═══ Data listing

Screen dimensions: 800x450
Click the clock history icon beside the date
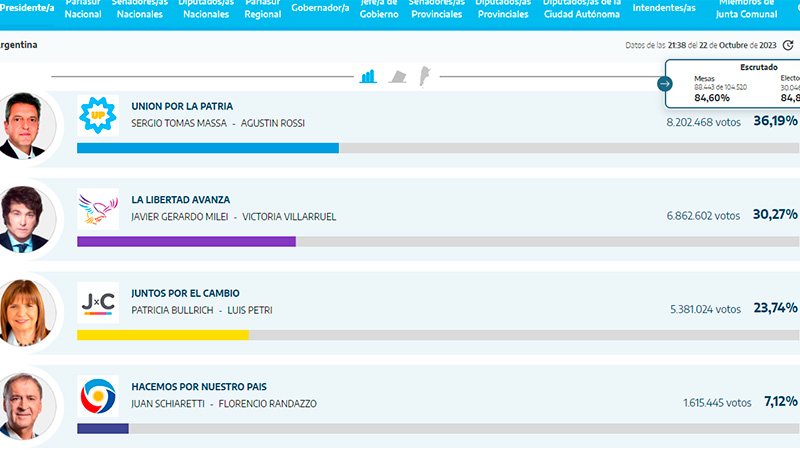(788, 45)

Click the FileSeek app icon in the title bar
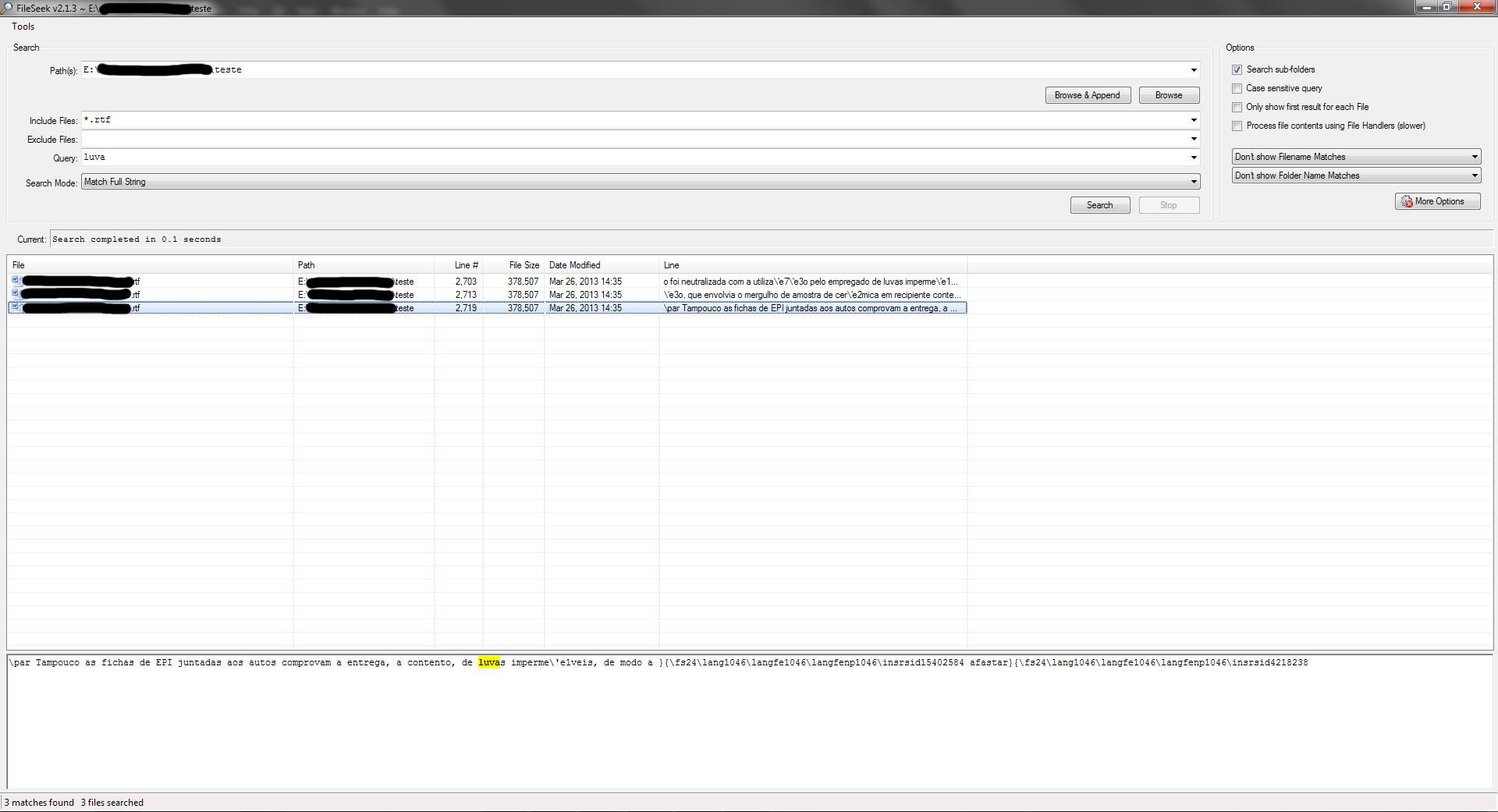(7, 8)
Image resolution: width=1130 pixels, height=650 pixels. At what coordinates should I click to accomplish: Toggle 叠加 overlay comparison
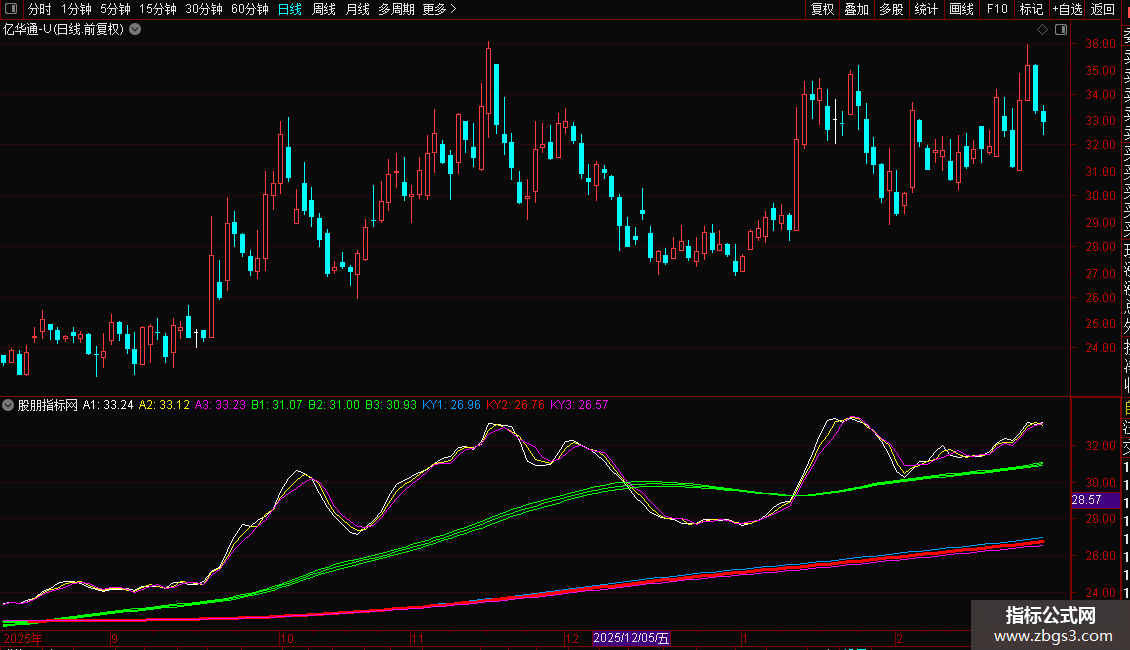pos(856,9)
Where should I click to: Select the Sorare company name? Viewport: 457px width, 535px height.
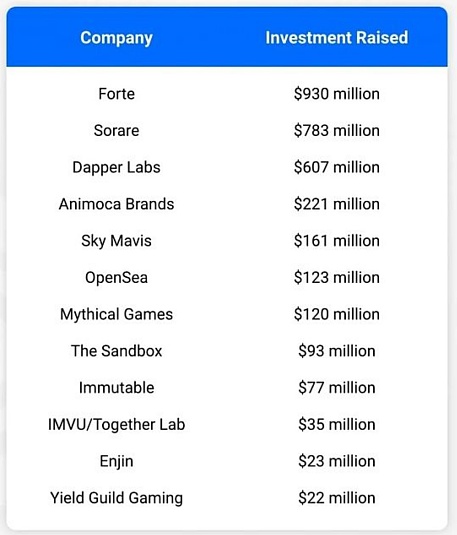click(x=116, y=130)
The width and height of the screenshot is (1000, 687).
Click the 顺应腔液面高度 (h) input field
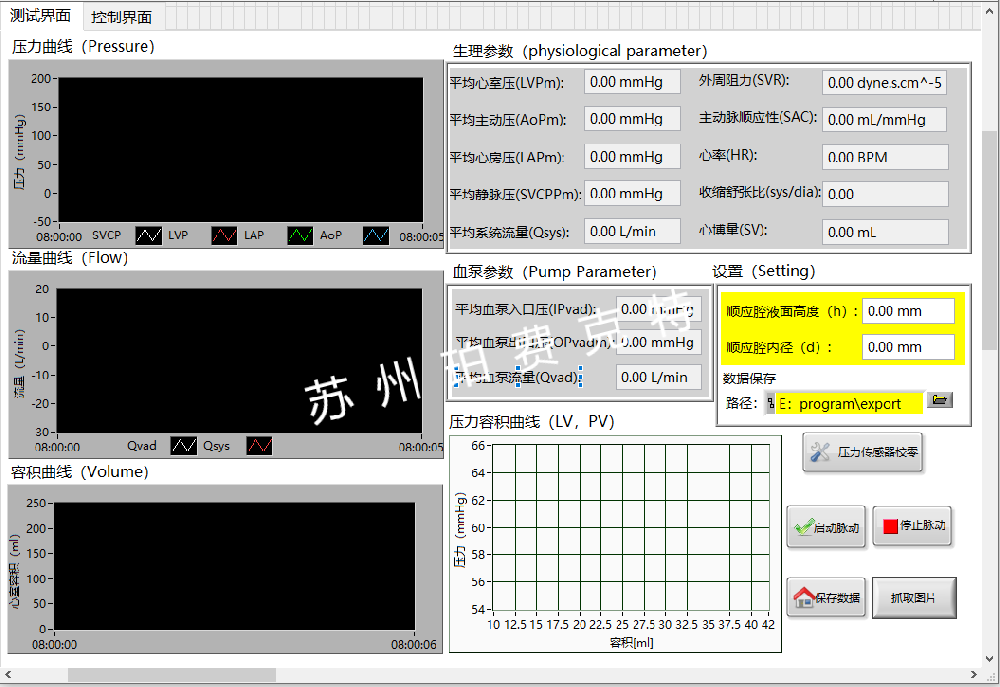[x=907, y=311]
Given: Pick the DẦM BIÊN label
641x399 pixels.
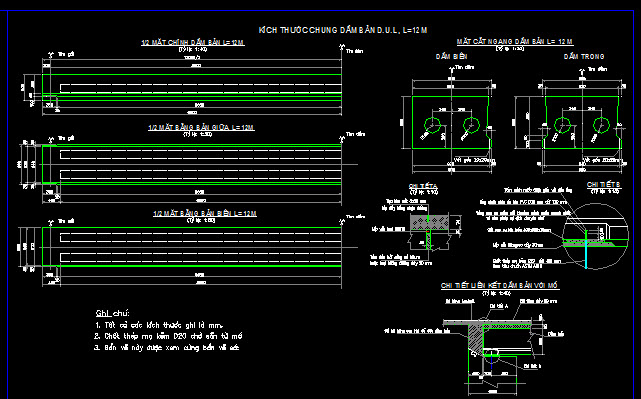Looking at the screenshot, I should (x=451, y=56).
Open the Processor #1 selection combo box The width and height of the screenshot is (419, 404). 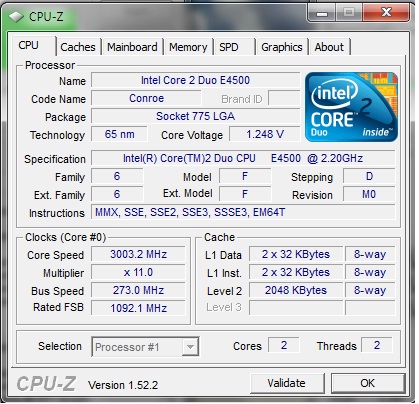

══════

# Required work:
A word-for-word copy is required of the lines above from the line with "Where should I" through the last line of the data; no other lines and no pictures belong in it.

# The completed task:
Where should I click to: Select the Sorare company name? Viewport: 457px width, 535px height.
click(x=116, y=130)
The width and height of the screenshot is (1000, 687).
Click the 顺应腔液面高度 (h) input field
[x=907, y=311]
Given: Pick the DẦM BIÊN label
641x399 pixels.
Looking at the screenshot, I should (x=451, y=56).
Open the Processor #1 selection combo box The width and height of the screenshot is (419, 404). 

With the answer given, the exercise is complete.